I've been feeling very dysphoric for a week now, since she brought home those glorious sandals. I finally managed to share that with her at 5am Monday when I came to bed. She was half asleep, but awake enough to be slightly amused by what I was telling her. She wondered if I was uncomfortable with her becoming more feminine. I explained that I love it, but it comes with the weight of constant envy. She wasn't critical and seemed to be understanding what I was saying to her. Why not go for it, I thought. I told her that I was interested in going shopping with her sister's assistance. She didn't say anything, but I could hear the wheels turning. This was a twist she hadn't considered. She rolled over and went back to sleep, but I wasn't left with a sense of rejection or anger. I'll just let the seed germinate.

Tuesday night, I was chatting with my buddy Tina, telling her how stressed I was about my transness. She was in town for a couple days, and offered to drop whatever she was doing and accompany me to Payless if I got an opportunity. Did I mention how much I value that girl? I thought it highly unlikely to happen, what with my schedule and the fact that I wanted to run it past the missus, rather than sneak around as I have in the past.

As expected, Wednesday was not agood day to try to get away. In fact, I never got an opportunity to speak to the little woman about it. I got very frustrated, and barked at her in the evening, something I regretted immediately.

Thursday was a bad day, as my daughter's school is forcing us into due process. (For background, see Commence Rambling) This may not mean anything to many of you, but it's legal and unpleasant and the burden of proof is entirely on us. We will likely be home schooling my daughter in the fall. The idea of this scares me. I know it will be a difficult task, but the project mostly belongs to my wife. And with that, I've lost Ms. Quixote to a brand new windmill. The dysphoria was building again.

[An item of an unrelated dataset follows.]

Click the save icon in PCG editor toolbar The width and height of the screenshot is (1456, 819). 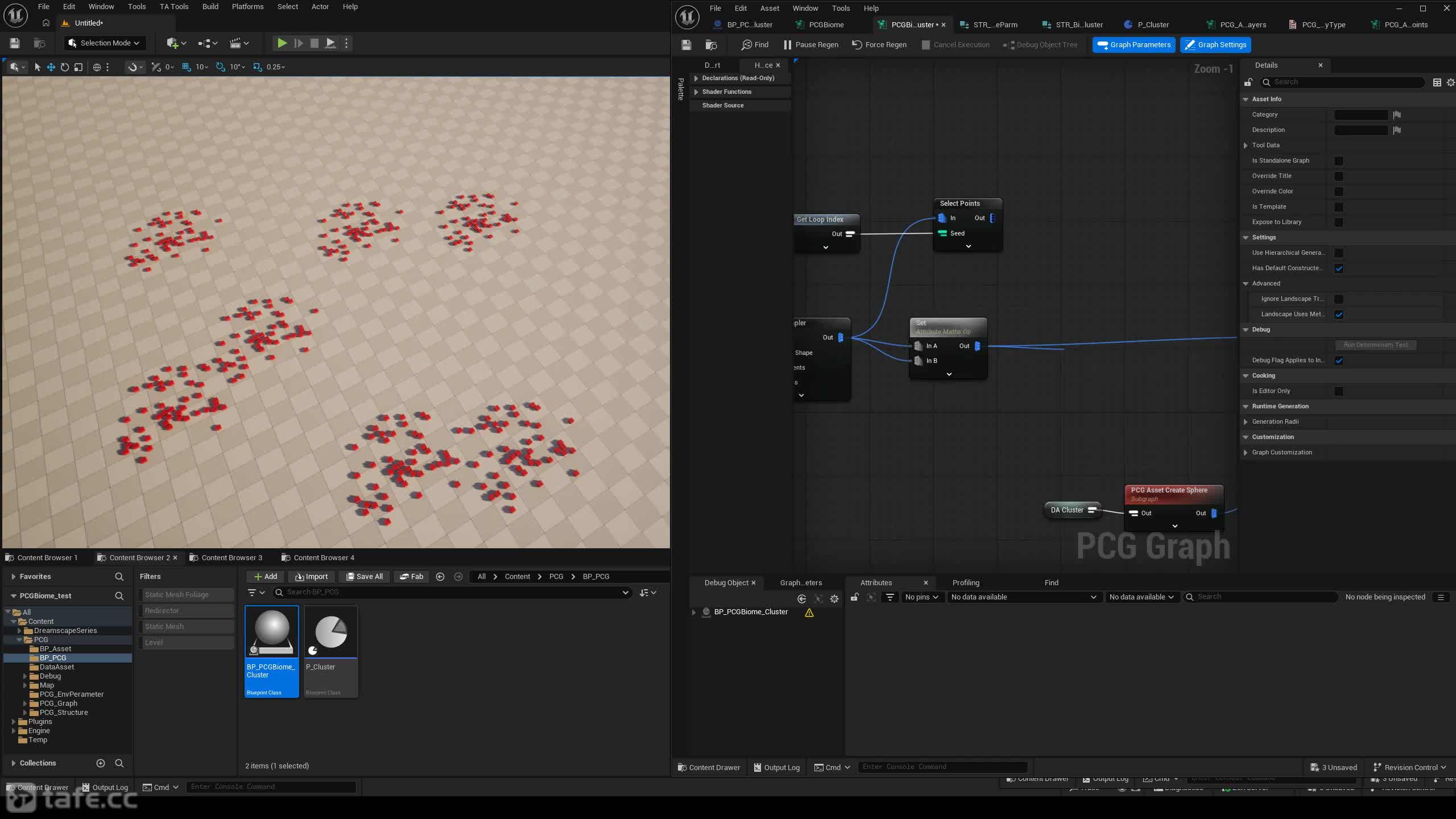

So, I mentioned my feelings to her again Thursday evening. She suggested that maybe I might feel better if I bleached my arm hair. An unusual suggestion from her, and remarkably empathetic, I thought. Then I told her of Tina's offer, and apologized for snapping at her, as I knew that she wouldn't approve but I wanted to run it by her just the same.

And then she said that she had no problem with it. She reminded me that I might be seen by someone we know, and that would be especially embarrassing if I was trying on heels in the store, but she said there's nothing wrong with men buying women's shoes.

Tonight, I'm treating my dysphoria by wearing my favorite dress and heels as I type. And I'm doing some self-medicating with a Kahlua White Russian I found in the fridge. I don't feel any less dysphoric, but I am tolerating it a lot better tonight. There's been a truce called in the cold war. Drink up, lasses.